Participation Criteria

Researchers look for people who fit a certain description, called eligibility criteria. Some examples of these criteria are a person's general health condition or prior treatments.

Eligibility Criteria

Ages Eligible for Study

18 years and older (Adult, Older Adult)

Accepts Healthy Volunteers

No

Description

Inclusion Criteria:

  • Histologically or cytologically confirmed ES-SCLC (per the Veterans Administration Lung Study Group [VALG] staging system)
  • No prior systemic treatment for ES-SCLC
  • Eastern Cooperative Oncology Group performance status of 0 or 1
  • Measurable disease, as defined by RECIST v1.1
  • Adequate hematologic and end organ function
  • Treatment-free for at least 6 months since last chemo/radiotherapy, among those treated (with curative intent) with prior chemo/radiotherapy for limited-stage SCLC

Exclusion Criteria:

  • Active or untreated central nervous system (CNS) metastases as determined by computed tomography (CT) or magnetic resonance imaging (MRI) evaluation
  • Malignancies other than SCLC within 5 years prior to randomization, with the exception of those with a negligible risk of metastasis or death treated with expected curative outcome
  • Pregnant or lactating women
  • History of autoimmune disease
  • History of idiopathic pulmonary fibrosis, organizing pneumonia, drug-induced pneumonitis, idiopathic pneumonitis, or evidence of active pneumonitis on screening chest CT scan. History of radiation pneumonitis in the radiation field (fibrosis) is permitted.
  • Positive test result for human immunodeficiency virus (HIV)
  • Active hepatitis B or hepatitis C
  • Severe infections at the time of randomization
  • Significant cardiovascular disease
  • Prior treatment with cluster of differentiation (CD) 137 agonists or immune checkpoint blockade therapies, anti-programmed death-1 (PD-1), and anti-PD-L1 therapeutic antibody
  • History of severe (or known) hypersensitivity to chimeric or humanized antibodies or fusion proteins or any component of atezolizumab formulation.

Study Plan

This section provides details of the study plan, including how the study is designed and what the study is measuring.

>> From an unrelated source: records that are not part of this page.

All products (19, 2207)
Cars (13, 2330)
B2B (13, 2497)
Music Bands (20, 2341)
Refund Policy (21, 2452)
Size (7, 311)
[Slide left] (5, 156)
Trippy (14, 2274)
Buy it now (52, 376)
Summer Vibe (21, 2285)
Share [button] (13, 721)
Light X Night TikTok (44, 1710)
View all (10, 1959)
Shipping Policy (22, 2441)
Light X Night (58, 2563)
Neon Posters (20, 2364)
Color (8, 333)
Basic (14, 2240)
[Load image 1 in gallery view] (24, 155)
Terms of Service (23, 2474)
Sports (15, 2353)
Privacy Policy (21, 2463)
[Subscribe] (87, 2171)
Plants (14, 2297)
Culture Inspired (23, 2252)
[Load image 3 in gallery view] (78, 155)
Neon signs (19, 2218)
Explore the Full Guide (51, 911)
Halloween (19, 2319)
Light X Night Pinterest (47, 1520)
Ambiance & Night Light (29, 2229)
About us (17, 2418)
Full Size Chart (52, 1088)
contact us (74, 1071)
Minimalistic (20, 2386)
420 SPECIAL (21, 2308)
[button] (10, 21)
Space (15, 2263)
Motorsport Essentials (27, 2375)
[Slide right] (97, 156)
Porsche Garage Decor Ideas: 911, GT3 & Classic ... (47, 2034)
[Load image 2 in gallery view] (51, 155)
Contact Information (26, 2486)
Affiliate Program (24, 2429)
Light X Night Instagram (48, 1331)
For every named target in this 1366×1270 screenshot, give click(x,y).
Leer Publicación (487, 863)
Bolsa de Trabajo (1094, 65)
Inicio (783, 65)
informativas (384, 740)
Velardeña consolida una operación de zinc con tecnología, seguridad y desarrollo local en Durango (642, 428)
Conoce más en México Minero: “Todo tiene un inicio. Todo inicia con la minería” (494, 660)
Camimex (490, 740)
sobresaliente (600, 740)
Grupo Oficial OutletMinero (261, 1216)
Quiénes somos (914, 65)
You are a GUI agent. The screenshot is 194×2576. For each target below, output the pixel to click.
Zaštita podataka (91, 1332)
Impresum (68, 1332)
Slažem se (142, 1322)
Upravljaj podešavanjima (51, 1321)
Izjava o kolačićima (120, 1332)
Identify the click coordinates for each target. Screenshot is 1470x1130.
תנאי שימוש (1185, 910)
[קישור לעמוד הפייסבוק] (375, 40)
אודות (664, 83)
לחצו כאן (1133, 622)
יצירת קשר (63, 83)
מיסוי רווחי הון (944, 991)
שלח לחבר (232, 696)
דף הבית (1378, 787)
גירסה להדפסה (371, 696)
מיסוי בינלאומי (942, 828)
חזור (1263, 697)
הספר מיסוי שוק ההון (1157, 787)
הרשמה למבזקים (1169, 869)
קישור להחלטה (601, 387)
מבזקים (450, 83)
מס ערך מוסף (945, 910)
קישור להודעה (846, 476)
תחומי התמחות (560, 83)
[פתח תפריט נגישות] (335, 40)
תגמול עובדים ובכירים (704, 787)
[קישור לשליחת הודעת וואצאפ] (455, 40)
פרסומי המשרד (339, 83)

How is the study designed?

Design Details

  • Primary Purpose: Treatment
  • Allocation: Randomized
  • Interventional Model: Parallel Assignment
  • Masking: Double

Arms and Interventions

Participant Group / Arm
Intervention / Treatment
Experimental: Atezolizumab + Carboplatin + Etoposide
Participants received intravenous infusions of atezolizumab 1200 milligrams (mg) in combination with carboplatin to achieve an initial target area under the concentration-time curve (AUC) of 5 milligrams per milliliter per minute (mg/mL/min) followed by etoposide 100 milligrams per square meter (mg/m^2) on Day 1 of every 21-day cycle during the induction phase (Cycles 1-4). On Days 2 and 3 of every 21-day cycle during the induction phase (Cycles 1-4), etoposide 100 mg/m^2 was administered alone. Thereafter, participants received maintenance (Cycle 5 onward) atezolizumab 1200 mg on Day 1 of every 21-day cycle until persistent radiographic PD, symptomatic deterioration, intolerable toxicity, withdrawal of consent, death, or study termination by the Sponsor.
Atezolizumab intravenous infusion was administered at a dose of 1200 mg on Day 1 of each 21-day cycle during the induction phase (Cycles 1-4) and maintenance phase (Cycle 5 onward).
Other Names:
  • MPDL3280A, RO5541267, Tecentriq
Carboplatin intravenous infusion to achieve an initial target AUC of 5 mg/mL/min was administered on Day 1 of each 21-day cycle during the induction phase (Cycles 1-4).
Etoposide intravenous infusion was administered at a dose of 100 mg/m^2 on Days 1, 2, and 3 of each 21-day cycle during the induction phase (Cycles 1-4).
Active Comparator: Placebo + Carboplatin + Etoposide
Participants received intravenous infusions of placebo in combination with carboplatin to achieve an initial target AUC of 5 mg/mL/min followed by etoposide 100 mg/m^2 on Day 1 of every 21-day cycle during the induction phase (Cycles 1-4). On Days 2 and 3 of every 21-day cycle during the induction phase (Cycles 1-4), etoposide 100 mg/m^2 was administered alone. Thereafter, participants received maintenance (Cycle 5 onward) placebo on Day 1 of every 21-day cycle until persistent radiographic PD, symptomatic deterioration, intolerable toxicity, withdrawal of consent, death, or study termination by the Sponsor.
Carboplatin intravenous infusion to achieve an initial target AUC of 5 mg/mL/min was administered on Day 1 of each 21-day cycle during the induction phase (Cycles 1-4).
Etoposide intravenous infusion was administered at a dose of 100 mg/m^2 on Days 1, 2, and 3 of each 21-day cycle during the induction phase (Cycles 1-4).
Placebo intravenous infusion was administered on Day 1 of each 21-day cycle during the induction phase (Cycles 1-4) and maintenance phase (Cycle 5 onward).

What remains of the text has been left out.